Endorphins mask pain. Dopamine moves us forward. Serotonin produces pride and significance. Oxytocin drives connection. 

Fear-based motivation doesn't work as well as growth mindsets and collaborative cultures. "When you put people before profit, results follow." 

Back to our coach that made a difference. My coach, Ellis "Sonny" Lane took a perennial cellar dweller and turned it into sectional champions and later a state champion. How? 

1. Establish a success culture. Team manager John Hunneman described the origins

"In the summer before his first season (1970-71), Lane had gathered the players on the playground behind the Woodville School for an initial meeting.

There he pulled paint cans and brushes from his car and instructed the team to get to work sprucing up the playground court and painting the wooden backboards that were nailed to telephone polls. On one of those polls Lane painted in red, “Tech Tourney ‘73'” which is what the state high school basketball tournament was called in 1970.

That was the goal he told the players and Lane began to install the offense, defense and the attitude he said would take them there."

2. Attention to detail. 

From the article, “Sonny was ahead of his time. We had shot charts, statistics, and scouts and used film. Back then others didn’t know much about the other teams they were playing but we did.” Coach Lane used analytics believing that rebounds and assists were the key statistics of the day. 

3. Instill confidence. 

Bill Parcells said, "confidence comes from proven success." We hadn't experienced much success previously. The turning point came after a crushing overtime defeat at home to the three-time consecutive champion Lexington Minutemen, previously coached by Rollie Massimino. A 45-minute post-game team meeting followed. "The only reason we lost was because it said LEXINGTON on their jerseys. We won't lose to them again, because we're better than they are." 

4. Make corrections. 

We struggled against Lexington's man-to-man full court pressure. Every day in practice we'd go 5 against 7, no dribbling allowed. Player and ball movement improved and thirteen consecutive wins, the last against Lexington in Boston Garden followed. 

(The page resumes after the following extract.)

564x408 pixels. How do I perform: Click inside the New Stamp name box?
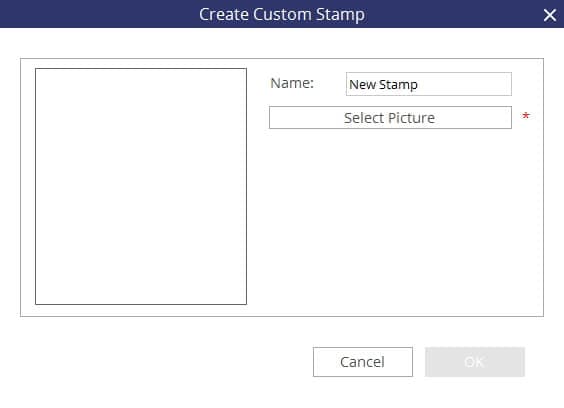pos(429,84)
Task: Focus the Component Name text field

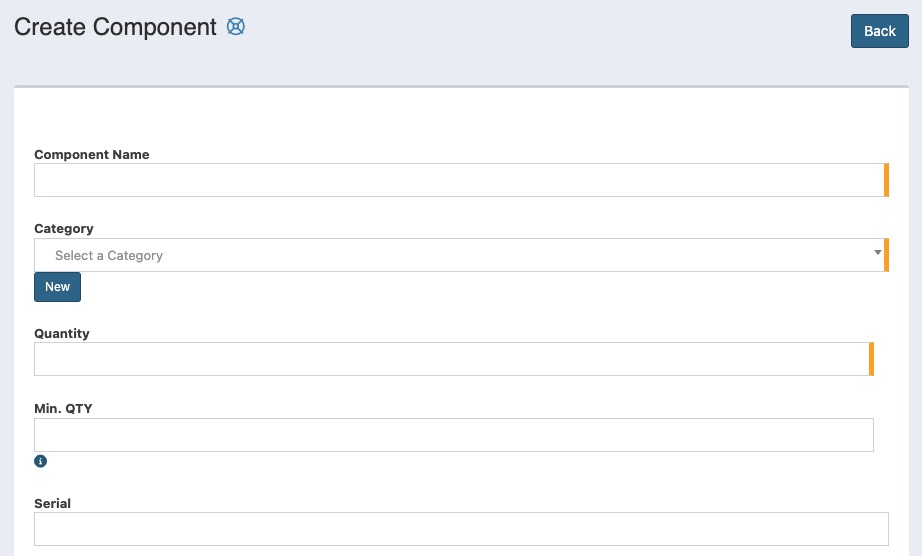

I still regularly have players practice 5 on 7 and 4 on 4 half court without dribbling. 

5. Find what your players need. 

Don Meyer noted, "what is unacceptable in defeat is unacceptable in victory." It's more productive to criticize play after victory than defeat. The girls already are frustrated and a little sad, because they were outmanned or outgunned. The most powerful words in basketball are "I believe in you." When I hear coaches describing players as "a disgrace" or "not worth living", I wonder what kind of person does that. "Never be a child's last coach." When players ask for letters of recommendation for college, private school, or special programs like STEM, I feel blessed and challenged to present them well enough. 

Before someone tells me about their beliefs, show me how you live. The coaches who made a difference in our lives have their legacy extended through us. We owe them our better version.